(Stored items)
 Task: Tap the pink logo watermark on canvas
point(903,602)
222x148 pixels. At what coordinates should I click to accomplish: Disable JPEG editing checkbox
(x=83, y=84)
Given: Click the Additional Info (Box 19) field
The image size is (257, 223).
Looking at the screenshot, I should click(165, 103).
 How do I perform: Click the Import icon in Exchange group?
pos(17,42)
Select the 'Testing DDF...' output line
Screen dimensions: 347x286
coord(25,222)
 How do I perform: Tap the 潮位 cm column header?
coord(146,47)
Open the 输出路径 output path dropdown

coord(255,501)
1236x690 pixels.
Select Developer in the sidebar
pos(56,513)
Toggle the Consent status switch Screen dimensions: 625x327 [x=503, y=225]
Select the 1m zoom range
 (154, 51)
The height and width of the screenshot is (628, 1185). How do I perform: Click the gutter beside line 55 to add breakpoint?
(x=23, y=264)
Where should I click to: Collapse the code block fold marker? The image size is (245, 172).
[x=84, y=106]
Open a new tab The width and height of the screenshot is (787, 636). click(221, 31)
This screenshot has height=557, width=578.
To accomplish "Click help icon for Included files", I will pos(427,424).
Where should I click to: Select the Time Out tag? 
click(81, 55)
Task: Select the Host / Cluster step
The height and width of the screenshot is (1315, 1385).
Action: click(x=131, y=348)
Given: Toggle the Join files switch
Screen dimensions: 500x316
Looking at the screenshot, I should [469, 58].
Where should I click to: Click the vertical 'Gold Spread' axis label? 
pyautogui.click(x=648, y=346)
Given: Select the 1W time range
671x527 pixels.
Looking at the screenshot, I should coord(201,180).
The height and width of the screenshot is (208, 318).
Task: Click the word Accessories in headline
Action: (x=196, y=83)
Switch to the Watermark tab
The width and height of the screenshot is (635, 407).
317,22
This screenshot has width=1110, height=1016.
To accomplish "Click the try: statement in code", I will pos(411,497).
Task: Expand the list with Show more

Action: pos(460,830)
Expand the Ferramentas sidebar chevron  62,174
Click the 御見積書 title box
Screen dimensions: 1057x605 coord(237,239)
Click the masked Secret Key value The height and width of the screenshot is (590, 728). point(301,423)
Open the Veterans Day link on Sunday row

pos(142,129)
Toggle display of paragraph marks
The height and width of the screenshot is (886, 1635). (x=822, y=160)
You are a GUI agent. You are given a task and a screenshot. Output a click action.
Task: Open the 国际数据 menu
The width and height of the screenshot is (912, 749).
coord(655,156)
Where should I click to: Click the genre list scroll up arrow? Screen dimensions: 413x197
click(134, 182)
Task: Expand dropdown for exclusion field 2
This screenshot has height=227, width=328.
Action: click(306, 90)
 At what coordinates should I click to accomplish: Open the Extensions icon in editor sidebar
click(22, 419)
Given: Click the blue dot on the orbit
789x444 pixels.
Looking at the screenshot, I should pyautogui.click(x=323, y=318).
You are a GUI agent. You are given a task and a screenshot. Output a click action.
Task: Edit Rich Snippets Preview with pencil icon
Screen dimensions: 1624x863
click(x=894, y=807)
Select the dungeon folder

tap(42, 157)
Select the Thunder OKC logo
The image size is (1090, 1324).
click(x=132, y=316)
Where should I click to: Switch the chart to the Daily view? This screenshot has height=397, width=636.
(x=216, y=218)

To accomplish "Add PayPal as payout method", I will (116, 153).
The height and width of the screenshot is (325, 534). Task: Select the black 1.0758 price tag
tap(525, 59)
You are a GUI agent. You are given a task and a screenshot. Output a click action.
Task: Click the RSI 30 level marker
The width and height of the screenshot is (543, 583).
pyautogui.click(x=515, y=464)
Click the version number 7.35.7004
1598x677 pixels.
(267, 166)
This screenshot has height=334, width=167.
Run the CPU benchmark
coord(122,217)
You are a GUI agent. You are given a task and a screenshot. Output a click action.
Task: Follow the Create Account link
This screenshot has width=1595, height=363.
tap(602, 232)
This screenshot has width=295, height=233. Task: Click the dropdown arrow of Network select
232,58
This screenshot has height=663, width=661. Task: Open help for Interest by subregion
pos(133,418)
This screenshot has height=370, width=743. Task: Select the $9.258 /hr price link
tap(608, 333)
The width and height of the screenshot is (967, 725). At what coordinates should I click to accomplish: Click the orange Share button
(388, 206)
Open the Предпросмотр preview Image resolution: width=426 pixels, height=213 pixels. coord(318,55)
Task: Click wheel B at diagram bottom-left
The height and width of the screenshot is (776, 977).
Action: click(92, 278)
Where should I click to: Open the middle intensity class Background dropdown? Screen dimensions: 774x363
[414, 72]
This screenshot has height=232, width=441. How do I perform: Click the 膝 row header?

# Task item:
Return the lines from the one containing "Run the CPU benchmark" through the last line of the records. Include both ends and nothing else.

# Response area:
Run the CPU benchmark
coord(122,217)
You are a GUI agent. You are given a task and a screenshot. Output a click action.
Task: Follow the Create Account link
This screenshot has width=1595, height=363.
tap(602, 232)
This screenshot has width=295, height=233. Task: Click the dropdown arrow of Network select
232,58
This screenshot has height=663, width=661. Task: Open help for Interest by subregion
pos(133,418)
This screenshot has height=370, width=743. Task: Select the $9.258 /hr price link
tap(608, 333)
The width and height of the screenshot is (967, 725). At what coordinates should I click to accomplish: Click the orange Share button
(388, 206)
Open the Предпросмотр preview Image resolution: width=426 pixels, height=213 pixels. coord(318,55)
Task: Click wheel B at diagram bottom-left
The height and width of the screenshot is (776, 977).
Action: click(92, 278)
Where should I click to: Open the middle intensity class Background dropdown? Screen dimensions: 774x363
[414, 72]
This screenshot has height=232, width=441. How do I perform: Click the 膝 row header?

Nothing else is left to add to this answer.